In all this China comes closer to reflecting a third world view of criticizing both superpowers rather than concentrating exclustively on the Soviet Union.
The shift in China's foreign policy is more nuance than 90 degree turns. The theme of third-world solidarity has always been present.
The lumping of the US and the USSR as egotistical superpowers is not new. But it had been much rarer since the 1978 Chinese-American normalization - and especially since the late 1979 Soviet invasion of Afghanistan. The revived theme thus suggests a definite cooling of Chinese-US relations.
There are no discernible domestic reasons for these general shifts. Some diplomats maintain Deng is in deep domestic trouble. But the majority view is that politically Deng is unassailable and that only if his domestic economic policies fail would significant opposition develop. In foreign policy Deng is thought to have a relatively free hand.
In sum the main explanation lies in Chinese uncertainties over the direction and consistency of foreign policy under the Reagan Administration.
From Washington's perspective, the biggest unknown amid these changing nuances of Chinese foreign policy remains the future course of Sino-Soviet relations. Diplomatic observers here see no signs of a real thaw.
Even a major rift between Peking and Washington over Taiwan seems unlikely of itself to change the adversary nature of the Sino-Soviet relationship. Moscow remains a security threat to Peking - in fact, the security threat to Peking.
The prickliness of Chinese-American relations over Taiwan lies in the fact that Taiwan has domestic political implications in Washington and Peking. In both countries, domestic politics assume an immediate importance sometimes overriding fundamental long-range strategic interests.

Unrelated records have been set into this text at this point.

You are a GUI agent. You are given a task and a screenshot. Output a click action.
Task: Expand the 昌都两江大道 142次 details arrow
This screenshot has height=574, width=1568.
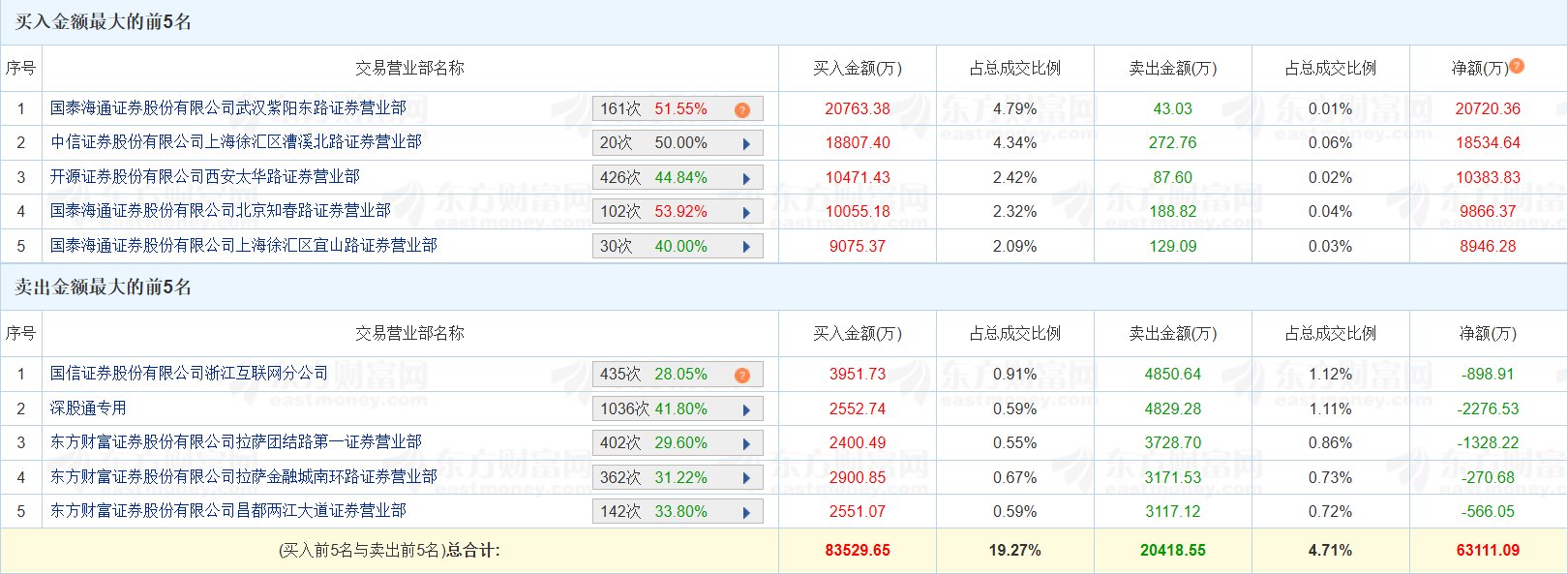[x=746, y=512]
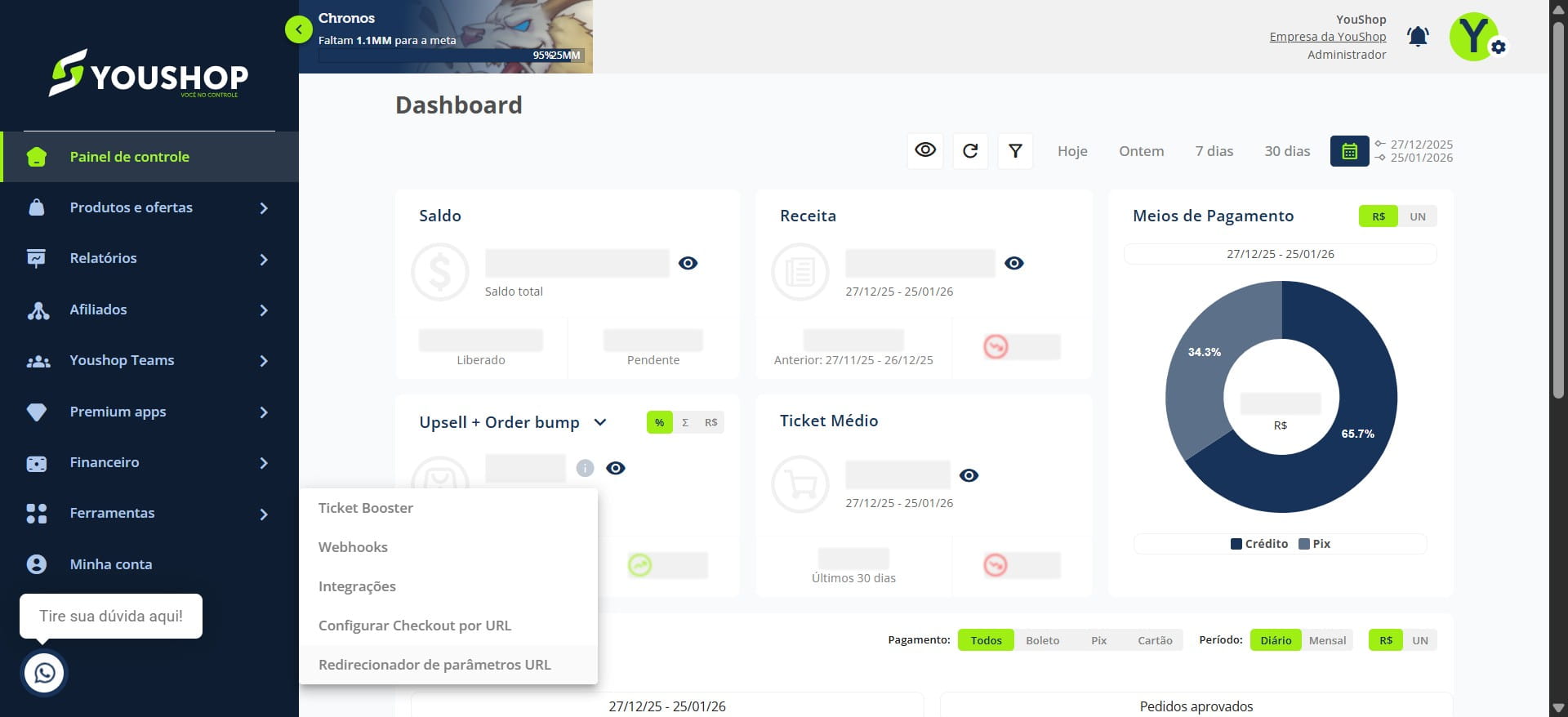
Task: Expand the Upsell + Order bump dropdown
Action: 600,422
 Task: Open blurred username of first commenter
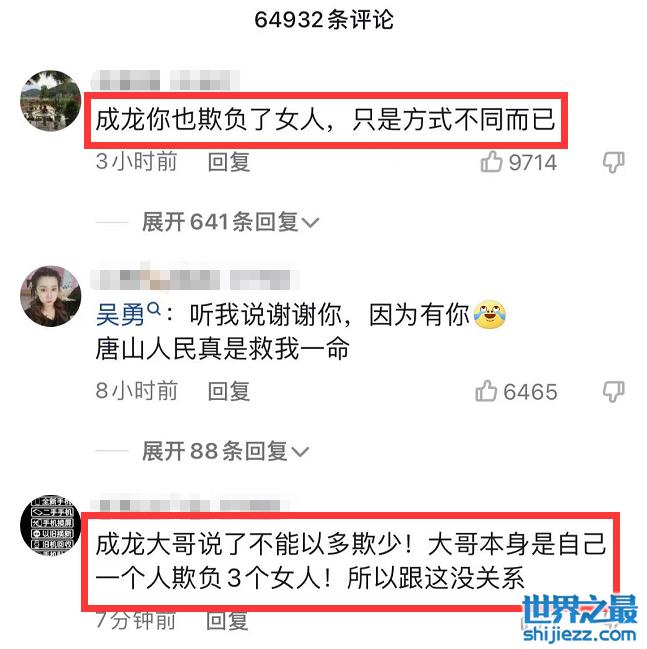[165, 80]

But for China, the question of Taiwan is also one of fundamental long-range strategic interests. On Taiwan, China will act or react as matter of national pride and sovereignty.
On the Soviet Union, however, Chinese actions will be governed by considerations ultimately involving national survival. What Peking does or does not do regarding relations with Moscow will be governed by many more factors than anger over continuing American arms sales to Taiwan.